Shares of Sears Holdings Corp. plunged 11.5 percent Monday to $5.99 after the company announced that long-time investor Bruce Berkowitz of Fairholme Capital Management is leaving the retailer’s board of directors at the end of the month. Berkowitz, who is chief investment officer of Fairholme, joined the board in February 2016. “On behalf of the board of directors and management, I want to thank Bruce for his long-term commitment and investment in Sears Holdings,” Edward Lampert, chairman and chief executive officer of Sears Holdings, said in the announcement Monday. “His leadership, guidance and counsel as a board member have been invaluable to our company.” Bloomberg reported October 16 that Berkowitz is shutting his Fairholme Partnership hedge fund and would distribute its holdings, including a stake in Sears, to investors.
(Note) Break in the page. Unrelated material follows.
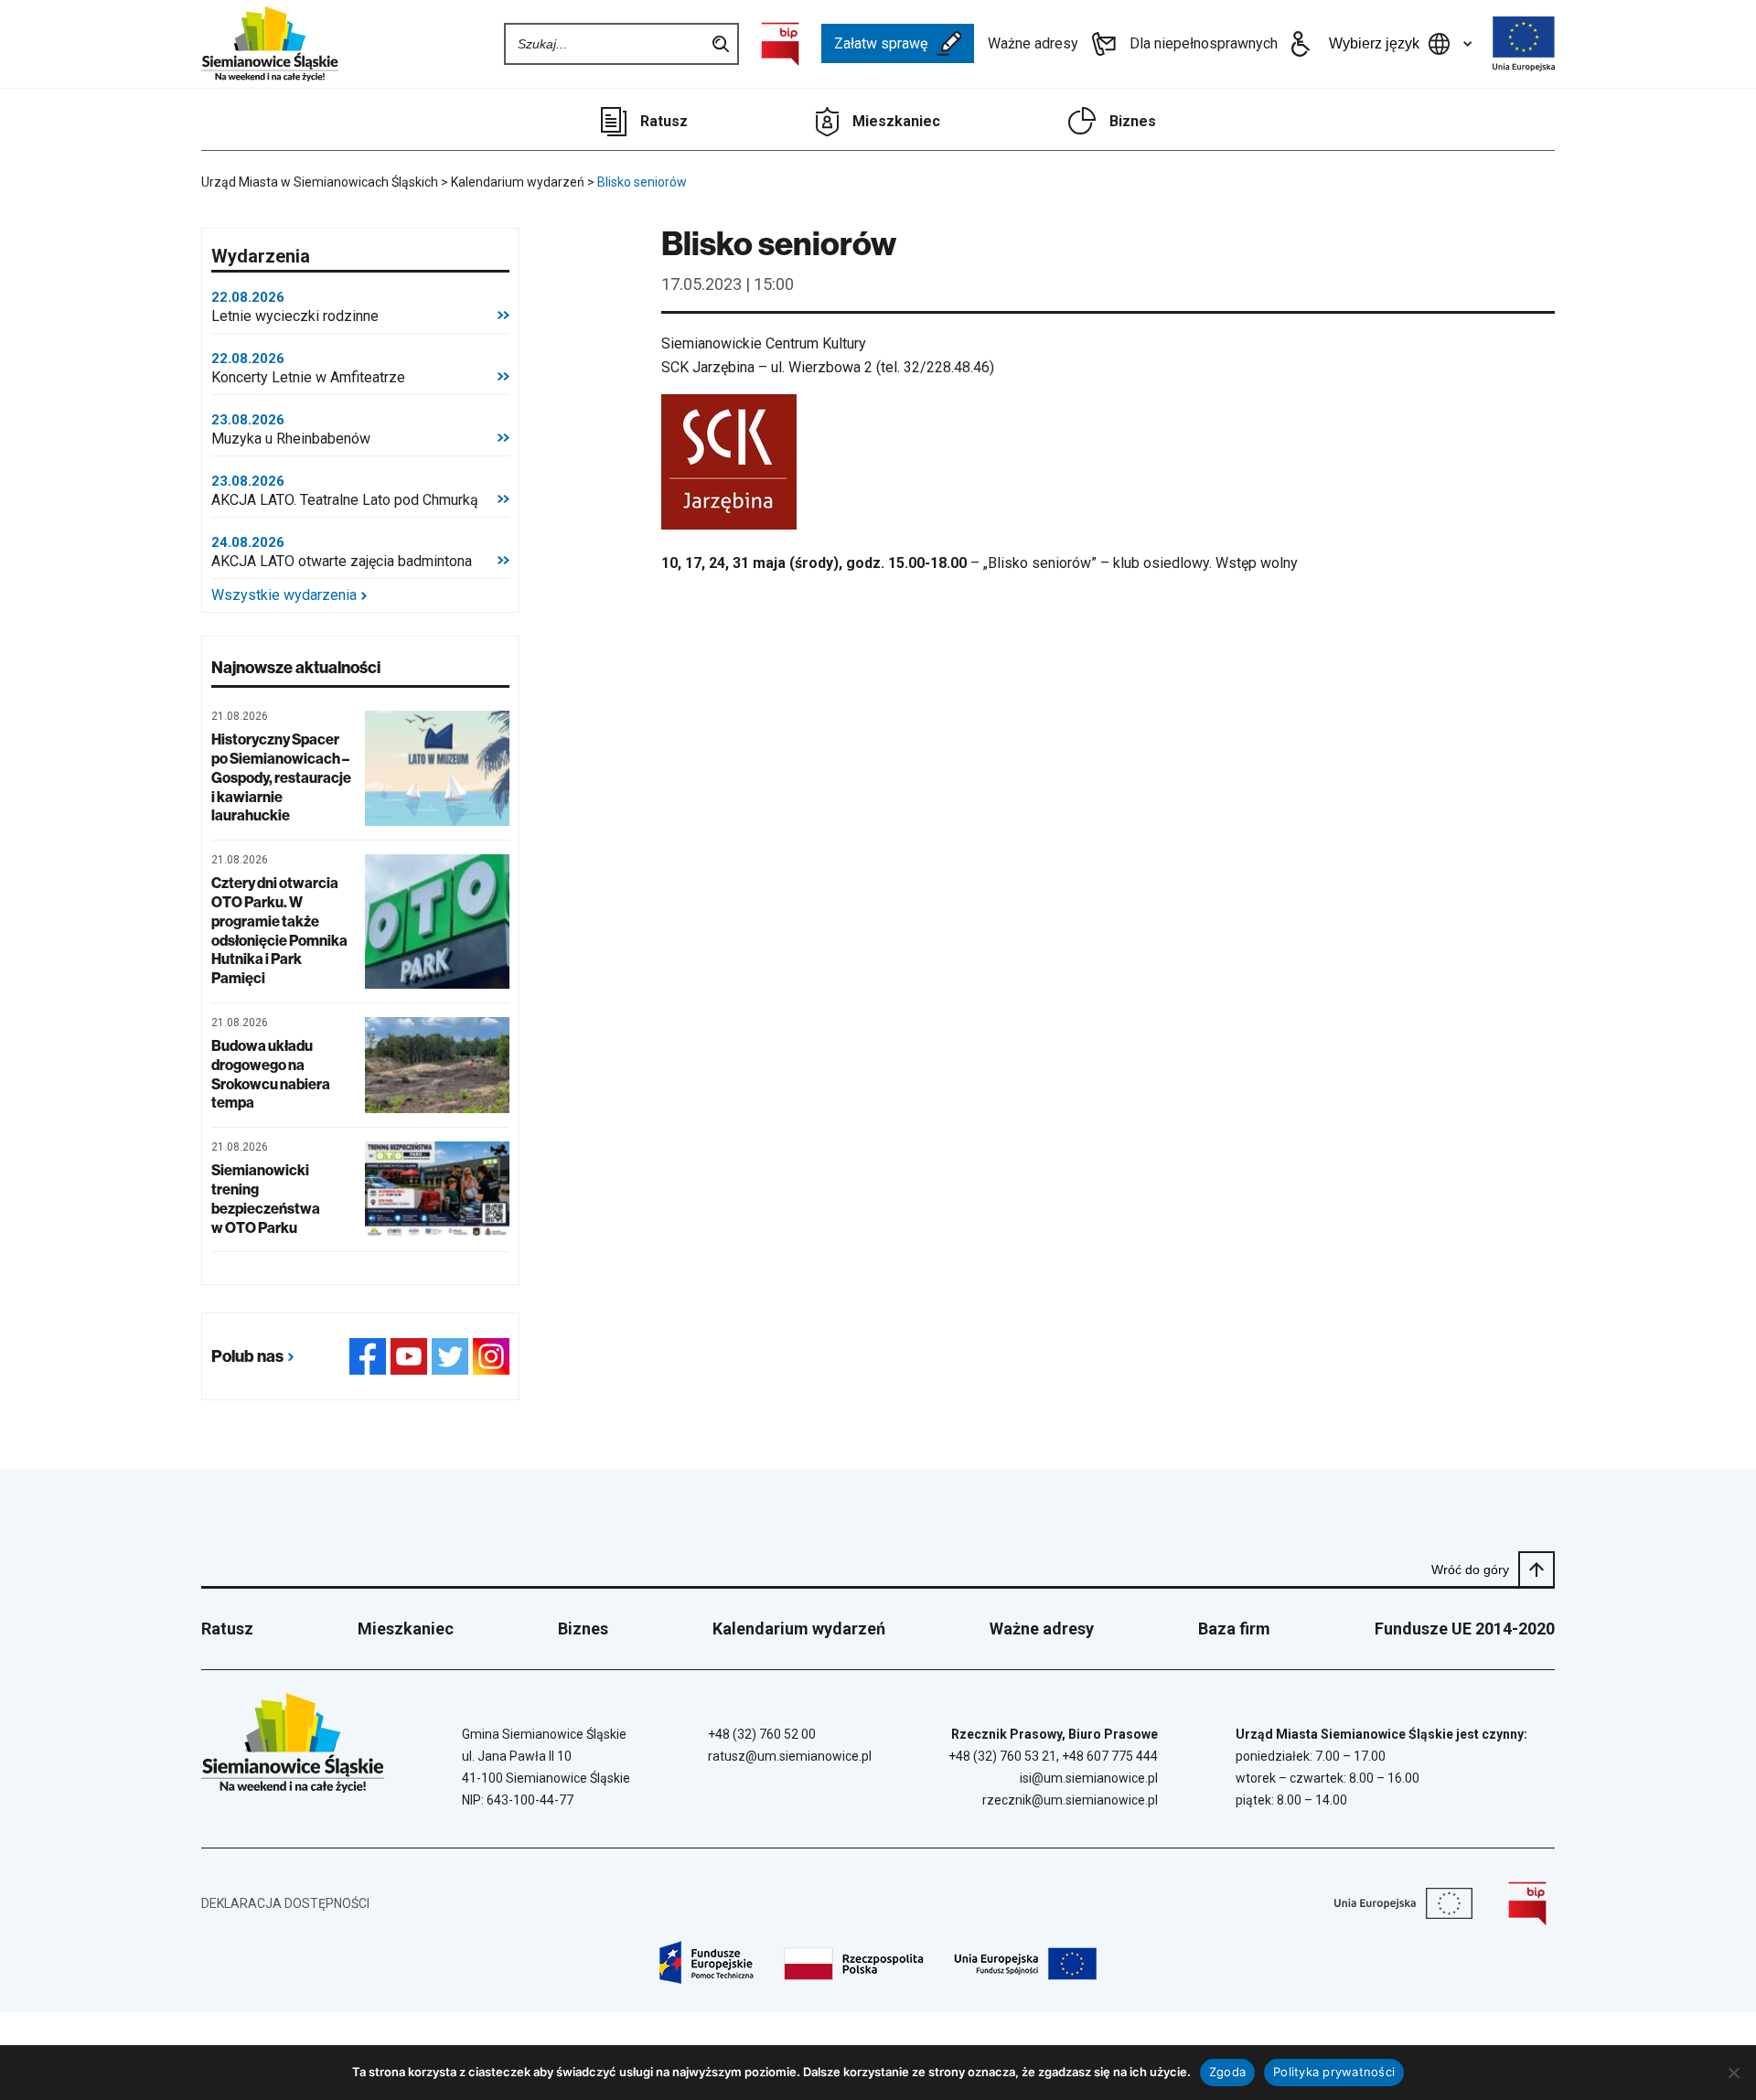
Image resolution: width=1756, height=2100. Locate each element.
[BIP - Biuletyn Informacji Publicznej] (780, 43)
Shares of Sears are now down 57 percent from this year’s peak in April. The retailer had reached an all-time high of nearly $192 about 10 and a half years ago.
JANA Partners has filed a proxy statement urging shareholders of EQT Corp. to reject the energy company’s plan to acquire Rice Energy. Reiterating previous public statements, JANA founder Barry Rosenstein disputes EQT’s claims the merger will create billions of dollars in drilling and other synergies. “Our analysis shows that these claims are likely vastly overstated and would likely amount to only approximately $600 million to EQT shareholders,” Rosenstein said in the proxy statement. “Yet EQT stockholders would be paying an acquisition premium of $1.8 billion, approximately three times the amount of actual synergies that we believe would be created by the Rice acquisition.” He also once again said that any discussed potential synergies could be pursued separately by both companies “without EQT stockholders paying a massive premium to Rice stockholders.” Shares of EQT are down nearly 7 percent since their late July high when JANA started to openly oppose the acquisition.
Boaz Weinstein’s Saba Capital Management has taken an activist position in another closed-end fund. In a regulatory filing the credit-oriented hedge fund disclosed it owned 7.96 percent of Alpine Total Dynamic Dividend Fund, saying the shares are “undervalued and represent an attractive investment opportunity.” The firm also warned it may take some sort of activist action in the future. Alpine Total Dynamic Dividend Fund’s stock is trading at an 8.52 percent discount to net asset value, or NAV. However, this is narrower than its six-month average discount and its three-year average discount to NAV, according to Morningstar.
Separately, Saba said it owned 5.19 percent of the Templeton Emerging Markets Income Fund. However, this filing was made using a 13G document, suggesting it is a passive investment.
The Preqin All-Strategies Hedge Fund benchmark rose 1.43 percent in September, its best monthly gain since January, according to the London alternatives scorekeeper. The benchmark is now up 8.28 percent for the year. Preqin says this is the highest nine-month return since 2013.